The primary objective of the meeting was to discuss potential budget options, considering that the tax revenue to GDP ratio currently stands at 15%, while the budget aims to raise it to 20%.

Discussions revolved around zero-rated items and imported items where tax waivers are not necessary.

Additionally, officials from the Ministry of Finance presented the debt obligations owed by the government to various organizations, including former employees, contractors, landlords, statutory corporations, China Exim Bank, the Regional Government Security Market, the Caribbean Development Bank, and the Eastern Caribbean Central Bank.

The Inland Revenue Department also discussed the issue of property taxes owed by property owners to the government.

The government’s subsidy for petroleum products was also examined, with a plan to discontinue it.

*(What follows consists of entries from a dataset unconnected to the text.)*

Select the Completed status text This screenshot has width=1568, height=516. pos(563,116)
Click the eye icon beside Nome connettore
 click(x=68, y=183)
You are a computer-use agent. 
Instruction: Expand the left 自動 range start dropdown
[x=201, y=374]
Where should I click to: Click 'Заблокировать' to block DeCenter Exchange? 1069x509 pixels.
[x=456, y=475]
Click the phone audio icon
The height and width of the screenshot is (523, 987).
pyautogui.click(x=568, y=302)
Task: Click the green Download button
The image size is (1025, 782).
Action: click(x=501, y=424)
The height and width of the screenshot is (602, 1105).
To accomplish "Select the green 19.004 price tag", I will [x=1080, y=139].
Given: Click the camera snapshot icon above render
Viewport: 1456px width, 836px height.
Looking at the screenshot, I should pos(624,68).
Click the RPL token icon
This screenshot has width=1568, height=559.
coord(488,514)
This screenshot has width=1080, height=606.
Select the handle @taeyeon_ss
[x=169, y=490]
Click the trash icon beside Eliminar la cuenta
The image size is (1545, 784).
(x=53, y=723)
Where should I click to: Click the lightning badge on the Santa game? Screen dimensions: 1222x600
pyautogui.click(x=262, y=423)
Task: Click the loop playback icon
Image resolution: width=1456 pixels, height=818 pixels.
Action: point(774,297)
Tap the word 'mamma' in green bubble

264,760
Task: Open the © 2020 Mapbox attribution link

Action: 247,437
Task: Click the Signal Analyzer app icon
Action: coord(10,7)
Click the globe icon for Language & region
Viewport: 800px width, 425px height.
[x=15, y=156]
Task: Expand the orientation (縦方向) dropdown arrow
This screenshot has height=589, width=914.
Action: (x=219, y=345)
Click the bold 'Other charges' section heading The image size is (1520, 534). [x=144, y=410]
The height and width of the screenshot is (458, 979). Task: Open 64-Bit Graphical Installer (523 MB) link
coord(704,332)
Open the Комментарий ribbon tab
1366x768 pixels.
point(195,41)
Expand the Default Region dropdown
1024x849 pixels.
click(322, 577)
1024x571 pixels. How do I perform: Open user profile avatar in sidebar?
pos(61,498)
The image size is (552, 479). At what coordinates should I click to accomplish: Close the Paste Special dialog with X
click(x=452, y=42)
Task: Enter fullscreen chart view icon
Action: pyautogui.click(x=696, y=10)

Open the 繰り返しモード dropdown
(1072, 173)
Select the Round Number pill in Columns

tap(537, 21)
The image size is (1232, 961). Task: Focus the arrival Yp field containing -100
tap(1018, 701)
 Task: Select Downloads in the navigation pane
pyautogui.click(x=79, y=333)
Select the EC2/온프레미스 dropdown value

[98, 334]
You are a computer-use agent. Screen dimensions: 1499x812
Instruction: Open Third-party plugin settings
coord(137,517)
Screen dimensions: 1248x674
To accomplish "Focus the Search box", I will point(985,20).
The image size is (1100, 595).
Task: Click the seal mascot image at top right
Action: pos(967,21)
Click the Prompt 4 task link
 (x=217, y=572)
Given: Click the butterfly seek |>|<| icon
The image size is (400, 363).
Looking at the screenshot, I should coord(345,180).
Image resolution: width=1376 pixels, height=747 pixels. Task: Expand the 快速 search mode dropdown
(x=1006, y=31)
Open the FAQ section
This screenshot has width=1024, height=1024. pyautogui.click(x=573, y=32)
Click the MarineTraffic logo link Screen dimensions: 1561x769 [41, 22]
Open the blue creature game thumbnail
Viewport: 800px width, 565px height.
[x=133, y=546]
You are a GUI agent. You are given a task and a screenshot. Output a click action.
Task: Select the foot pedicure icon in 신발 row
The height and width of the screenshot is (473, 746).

It was agreed that fuel tax falls below the region’s average, which can be easily remedied.

The discussions also included the government’s purchase of gasoline for its fleet of vehicles and ways to reduce these costs.

These discussions aimed to assist the finance minister in preparing his budget statement and budgetary figures, which will be shared with the public on December 15th, during the sitting of Parliament, at 9:30 am.